We but half express ourselves, and are ashamed of that divine idea which each of us represents.

Ralph Waldo Emerson, Self-Reliance, [From The Portable Emerson]

There is a lot of fear and shame in the gay and lesbian community. It is this fear and shame that keeps us in the closet. We fear we'll will lose our jobs, our family or our friends. Instead of taking that risk, we remain hidden and fearful that one day our shameful secret will be discovered.

I remember a time when I was like that. I was working at a radio station in Gainesville, Georgia. This is the epitome of a small town. The radio station was typical small town radio complete with a "swap shop" program every Saturday morning.

I was living with my first girlfriend in a different town while I held this job. Everyone at the station was either married, or dating, and they were all heterosexual. I did my best to fit in. I invented boyfriends and even took an old boyfriend to one of the station's social functions. One of the people on the news staff was a close friend, who knew the truth about me. We were talking one day and I had said something about how tiring it is to be in the closet there. He laughed and told me, "Your sexual orientation is the worst kept secret in this building."

Everybody knew! No one was fooled by my attempt to invent stories and "act straight." It was at this point that I realized my fear and shame had taken over. I was so afraid of losing this job [which I quit soon after this incident] that I forced myself to live dishonestly.

Emerson has always been my hero. While in high school I wrote essays for the school paper about never compromising your principles, about always living honestly and truly. I was filled with shame when I realized there was a major part of my life that I had been lying about. I was only half expressing myself. I was very much ashamed of the divine idea my life could represent.

I took the first step toward full expression by coming out. I stopped inventing stories, and boldly proclaimed the truth about myself.
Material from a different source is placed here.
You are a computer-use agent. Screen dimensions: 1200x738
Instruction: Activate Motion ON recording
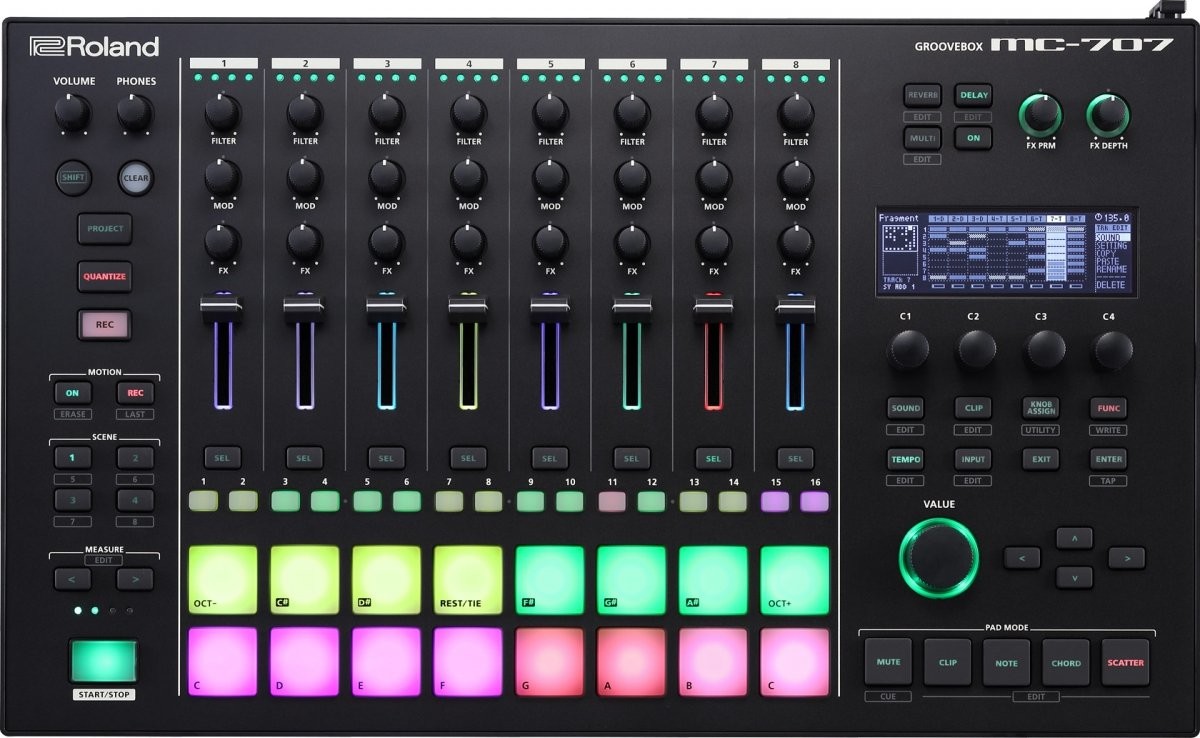(72, 392)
It did not cost me my job, it did not cost me my friends and it did not cost me my family. The only thing I lost was the great burden of shame and fear that had been on my back for many years.

Now, I live honestly and openly. It can be frightening sometimes. I often feel very exposed to those who might seek to do me harm. I'm probably not hard to find. In fact, I struggled over the decision to make my seminary information public through the school. I decided it would be dishonest to hide.

I won't hide anymore. I am not ashamed of the divine idea my life can represent to others. I renew my vow to fully express myself.